In Figure 3F, it is recommended to assess housekeeping gene expression as a control. Quantitative real-time PCR should be performed, and the average values from at least three biological replicates should be presented.
We have performed quantitative RT-PCR analysis. The average values from at least three independent biological replicates are presented in Figure 3G.
For Figure 3F, to show whether the reduction of CERS3 or ELOVL7 affects the Chol/SM balance and ABCA1 expression, it is necessary to investigate the phenotypes following the knockdown or knockout of these enzymes.
We fully agree that phenotypic analyses of epithelial cells lacking CerS3 or ELOVL7 would provide valuable insights.
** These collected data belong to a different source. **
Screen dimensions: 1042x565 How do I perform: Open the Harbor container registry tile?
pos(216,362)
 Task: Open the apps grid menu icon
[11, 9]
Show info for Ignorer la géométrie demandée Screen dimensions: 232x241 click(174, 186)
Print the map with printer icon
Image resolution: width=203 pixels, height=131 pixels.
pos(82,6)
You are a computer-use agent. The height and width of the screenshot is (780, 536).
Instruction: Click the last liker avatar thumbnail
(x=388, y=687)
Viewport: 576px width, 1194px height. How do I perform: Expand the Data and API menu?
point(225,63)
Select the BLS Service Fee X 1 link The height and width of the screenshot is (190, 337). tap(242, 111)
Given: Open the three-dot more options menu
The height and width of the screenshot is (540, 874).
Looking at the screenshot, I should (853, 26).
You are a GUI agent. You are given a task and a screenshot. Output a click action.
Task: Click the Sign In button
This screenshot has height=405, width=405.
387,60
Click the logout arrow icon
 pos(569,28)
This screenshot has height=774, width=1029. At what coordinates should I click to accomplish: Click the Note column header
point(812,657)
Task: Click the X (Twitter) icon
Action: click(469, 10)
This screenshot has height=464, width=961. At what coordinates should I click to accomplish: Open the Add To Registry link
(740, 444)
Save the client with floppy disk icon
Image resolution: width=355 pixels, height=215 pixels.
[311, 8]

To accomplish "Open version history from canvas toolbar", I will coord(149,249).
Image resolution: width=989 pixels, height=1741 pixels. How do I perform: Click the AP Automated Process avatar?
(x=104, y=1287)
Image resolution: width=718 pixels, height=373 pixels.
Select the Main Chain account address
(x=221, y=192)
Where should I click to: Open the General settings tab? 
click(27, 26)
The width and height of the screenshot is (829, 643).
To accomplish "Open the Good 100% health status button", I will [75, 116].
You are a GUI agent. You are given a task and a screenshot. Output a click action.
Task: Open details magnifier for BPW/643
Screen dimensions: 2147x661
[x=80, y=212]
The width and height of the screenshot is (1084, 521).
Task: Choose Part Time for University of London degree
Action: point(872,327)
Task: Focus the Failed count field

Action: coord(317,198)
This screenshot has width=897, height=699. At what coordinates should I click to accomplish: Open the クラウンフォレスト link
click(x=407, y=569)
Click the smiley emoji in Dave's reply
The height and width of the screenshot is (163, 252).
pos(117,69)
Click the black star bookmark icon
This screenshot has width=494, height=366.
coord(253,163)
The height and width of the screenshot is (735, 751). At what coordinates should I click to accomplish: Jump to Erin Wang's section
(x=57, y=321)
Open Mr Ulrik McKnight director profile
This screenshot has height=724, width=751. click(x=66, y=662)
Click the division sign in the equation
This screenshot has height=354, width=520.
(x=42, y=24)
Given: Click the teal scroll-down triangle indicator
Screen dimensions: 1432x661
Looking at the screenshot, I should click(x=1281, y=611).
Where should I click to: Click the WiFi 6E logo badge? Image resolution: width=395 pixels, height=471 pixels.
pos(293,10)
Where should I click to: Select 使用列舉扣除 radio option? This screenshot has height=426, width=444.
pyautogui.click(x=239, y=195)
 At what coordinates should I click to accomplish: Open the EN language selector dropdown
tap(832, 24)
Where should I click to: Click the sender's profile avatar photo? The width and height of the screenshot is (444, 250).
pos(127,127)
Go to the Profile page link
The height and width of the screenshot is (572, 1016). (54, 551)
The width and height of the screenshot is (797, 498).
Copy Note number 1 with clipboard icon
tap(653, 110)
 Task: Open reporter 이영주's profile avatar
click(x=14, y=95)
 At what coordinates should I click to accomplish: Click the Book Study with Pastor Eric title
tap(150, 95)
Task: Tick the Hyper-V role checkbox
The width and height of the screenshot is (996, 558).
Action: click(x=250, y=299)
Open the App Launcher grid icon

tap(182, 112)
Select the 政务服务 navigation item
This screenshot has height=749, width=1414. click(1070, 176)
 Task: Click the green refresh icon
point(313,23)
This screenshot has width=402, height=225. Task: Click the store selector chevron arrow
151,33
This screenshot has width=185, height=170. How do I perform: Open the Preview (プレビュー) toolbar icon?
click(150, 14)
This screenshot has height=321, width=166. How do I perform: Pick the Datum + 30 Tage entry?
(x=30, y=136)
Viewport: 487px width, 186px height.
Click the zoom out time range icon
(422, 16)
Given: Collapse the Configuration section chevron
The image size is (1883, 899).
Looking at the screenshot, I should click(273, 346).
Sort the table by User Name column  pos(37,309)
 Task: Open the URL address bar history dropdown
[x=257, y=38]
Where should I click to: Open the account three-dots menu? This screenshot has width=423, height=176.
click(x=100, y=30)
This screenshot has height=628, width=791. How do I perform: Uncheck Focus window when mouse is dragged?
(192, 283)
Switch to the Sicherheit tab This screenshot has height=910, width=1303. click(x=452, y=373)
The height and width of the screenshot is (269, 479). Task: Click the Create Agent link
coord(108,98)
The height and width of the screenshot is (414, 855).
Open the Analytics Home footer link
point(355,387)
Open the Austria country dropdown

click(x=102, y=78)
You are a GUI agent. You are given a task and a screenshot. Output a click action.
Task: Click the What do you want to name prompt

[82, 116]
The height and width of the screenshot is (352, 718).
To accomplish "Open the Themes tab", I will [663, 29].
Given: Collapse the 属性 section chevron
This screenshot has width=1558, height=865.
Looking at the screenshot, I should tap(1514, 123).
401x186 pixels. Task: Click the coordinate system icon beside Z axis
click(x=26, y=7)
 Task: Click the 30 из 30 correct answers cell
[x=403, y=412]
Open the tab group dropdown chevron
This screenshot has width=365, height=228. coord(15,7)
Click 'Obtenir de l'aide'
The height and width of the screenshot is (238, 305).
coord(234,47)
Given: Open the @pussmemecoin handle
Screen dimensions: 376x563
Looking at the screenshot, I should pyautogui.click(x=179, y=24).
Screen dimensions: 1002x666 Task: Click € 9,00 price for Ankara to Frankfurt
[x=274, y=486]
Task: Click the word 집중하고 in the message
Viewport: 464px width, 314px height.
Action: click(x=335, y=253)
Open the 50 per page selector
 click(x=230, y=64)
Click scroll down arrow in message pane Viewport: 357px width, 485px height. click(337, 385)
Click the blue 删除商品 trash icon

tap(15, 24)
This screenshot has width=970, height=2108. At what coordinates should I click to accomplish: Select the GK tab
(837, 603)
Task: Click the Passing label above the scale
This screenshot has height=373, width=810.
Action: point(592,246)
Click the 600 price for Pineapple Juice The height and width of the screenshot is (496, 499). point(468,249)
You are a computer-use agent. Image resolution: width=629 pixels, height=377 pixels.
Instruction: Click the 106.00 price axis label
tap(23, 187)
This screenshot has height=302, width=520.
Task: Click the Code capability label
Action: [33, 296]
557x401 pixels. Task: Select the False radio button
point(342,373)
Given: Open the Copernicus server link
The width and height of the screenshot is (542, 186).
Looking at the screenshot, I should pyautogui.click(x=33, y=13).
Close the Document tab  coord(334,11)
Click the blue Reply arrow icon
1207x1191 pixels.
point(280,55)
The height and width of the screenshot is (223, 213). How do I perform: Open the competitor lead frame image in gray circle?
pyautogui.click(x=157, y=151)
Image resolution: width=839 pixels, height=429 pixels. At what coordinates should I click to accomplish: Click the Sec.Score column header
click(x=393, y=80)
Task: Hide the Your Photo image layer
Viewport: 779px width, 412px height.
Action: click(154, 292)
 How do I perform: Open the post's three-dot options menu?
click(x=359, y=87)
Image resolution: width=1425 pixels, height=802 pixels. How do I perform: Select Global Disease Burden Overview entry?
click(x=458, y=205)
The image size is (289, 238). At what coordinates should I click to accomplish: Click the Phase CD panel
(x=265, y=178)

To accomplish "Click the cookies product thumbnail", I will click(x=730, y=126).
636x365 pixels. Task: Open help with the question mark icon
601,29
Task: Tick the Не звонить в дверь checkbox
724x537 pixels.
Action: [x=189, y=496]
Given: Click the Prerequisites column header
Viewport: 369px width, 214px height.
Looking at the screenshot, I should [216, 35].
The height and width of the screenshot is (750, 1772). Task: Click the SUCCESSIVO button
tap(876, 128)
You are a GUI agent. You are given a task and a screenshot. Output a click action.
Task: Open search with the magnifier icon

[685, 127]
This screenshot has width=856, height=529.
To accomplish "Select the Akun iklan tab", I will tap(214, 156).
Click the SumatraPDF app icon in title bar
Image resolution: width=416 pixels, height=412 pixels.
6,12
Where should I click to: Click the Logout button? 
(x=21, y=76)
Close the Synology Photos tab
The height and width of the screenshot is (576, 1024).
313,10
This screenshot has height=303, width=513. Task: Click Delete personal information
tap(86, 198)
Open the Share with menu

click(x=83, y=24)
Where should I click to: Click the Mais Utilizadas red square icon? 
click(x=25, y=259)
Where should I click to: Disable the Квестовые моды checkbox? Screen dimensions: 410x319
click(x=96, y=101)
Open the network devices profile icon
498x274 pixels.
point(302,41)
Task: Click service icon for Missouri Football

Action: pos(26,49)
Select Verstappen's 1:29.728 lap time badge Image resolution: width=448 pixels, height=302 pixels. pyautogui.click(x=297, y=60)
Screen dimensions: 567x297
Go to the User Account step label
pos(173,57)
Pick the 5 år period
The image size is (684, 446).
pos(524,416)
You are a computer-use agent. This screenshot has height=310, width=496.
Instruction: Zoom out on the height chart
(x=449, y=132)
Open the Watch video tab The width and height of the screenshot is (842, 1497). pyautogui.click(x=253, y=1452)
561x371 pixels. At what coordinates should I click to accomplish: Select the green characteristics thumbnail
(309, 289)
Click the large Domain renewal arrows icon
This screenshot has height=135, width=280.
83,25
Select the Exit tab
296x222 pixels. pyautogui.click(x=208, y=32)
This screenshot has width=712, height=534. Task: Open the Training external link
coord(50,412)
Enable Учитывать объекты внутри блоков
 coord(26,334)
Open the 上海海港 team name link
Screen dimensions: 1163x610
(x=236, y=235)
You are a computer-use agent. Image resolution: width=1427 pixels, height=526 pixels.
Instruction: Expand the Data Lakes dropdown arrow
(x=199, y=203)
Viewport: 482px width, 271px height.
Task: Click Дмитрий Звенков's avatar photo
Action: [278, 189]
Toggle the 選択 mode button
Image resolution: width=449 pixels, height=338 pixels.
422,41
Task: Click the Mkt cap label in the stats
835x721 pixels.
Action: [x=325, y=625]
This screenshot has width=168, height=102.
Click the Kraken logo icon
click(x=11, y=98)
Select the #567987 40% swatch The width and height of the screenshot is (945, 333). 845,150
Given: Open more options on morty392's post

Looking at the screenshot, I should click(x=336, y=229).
However, we consider such investigations to be beyond the scope of the present study and plan to pursue them in future work.
Clarifying whether similar phenotypes are induced by other EMT-related transcription factors, or if they are specific to Snail, would be beneficial.
We agree that examining whether similar phenotypes are induced by other EMT-related transcription factors would be highly valuable for understanding the broader EMT network. However, as the focus of the present study is on lipid metabolic alterations associated with EMT—particularly the imbalance between sphingomyelin and cholesterol—we consider this investigation to be beyond the scope of the current work and plan to address it in future studies.
There are errors in figure citations within the text that need correction:
p.9 l.18 Fig. 3D → Fig. 3G
p.9 l.22 Fig. 3I → Fig. 3H
p.9 l.23 Fig. S2 → Fig. S4
p.10 l.6 Fig. 3J → Fig. 1J
p.10 l.8 Fig. 3J → Fig. 1J
p.10 l.9 Fig. 3K → Fig. 3I
p.10 l.12 Fig. 3H → Fig. 3J
p.10 l.14 Fig. 2D and Fig. S4 → Fig. 2G and Fig. S4D
We thank the reviewer for carefully pointing out these citation errors. We have corrected all figure references in the text as suggested.